### TASK
Working from the records below, repeat exactly the lines starting at the line that contains "650x657 pixels." and ending at the line that contains "Task: Open the", inclusive.
━━━━━━━━━━━━━━━━━━━━━━━━━━━━━━
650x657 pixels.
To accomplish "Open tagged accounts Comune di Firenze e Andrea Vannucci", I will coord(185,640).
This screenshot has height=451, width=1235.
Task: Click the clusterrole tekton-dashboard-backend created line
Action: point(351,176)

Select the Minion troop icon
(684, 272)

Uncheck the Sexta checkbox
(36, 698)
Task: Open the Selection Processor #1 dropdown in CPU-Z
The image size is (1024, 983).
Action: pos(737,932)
━━━━━━━━━━━━━━━━━━━━━━━━━━━━━━
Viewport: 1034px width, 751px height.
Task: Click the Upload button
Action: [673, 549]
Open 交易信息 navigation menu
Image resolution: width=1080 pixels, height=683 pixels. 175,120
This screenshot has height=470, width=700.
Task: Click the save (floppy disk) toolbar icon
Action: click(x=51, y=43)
━━━━━━━━━━━━━━━━━━━━━━━━━━━━━━
### YOUR RESPONSE
650x657 pixels.
To accomplish "Open tagged accounts Comune di Firenze e Andrea Vannucci", I will coord(185,640).
This screenshot has height=451, width=1235.
Task: Click the clusterrole tekton-dashboard-backend created line
Action: point(351,176)

Select the Minion troop icon
(684, 272)

Uncheck the Sexta checkbox
(36, 698)
Task: Open the Selection Processor #1 dropdown in CPU-Z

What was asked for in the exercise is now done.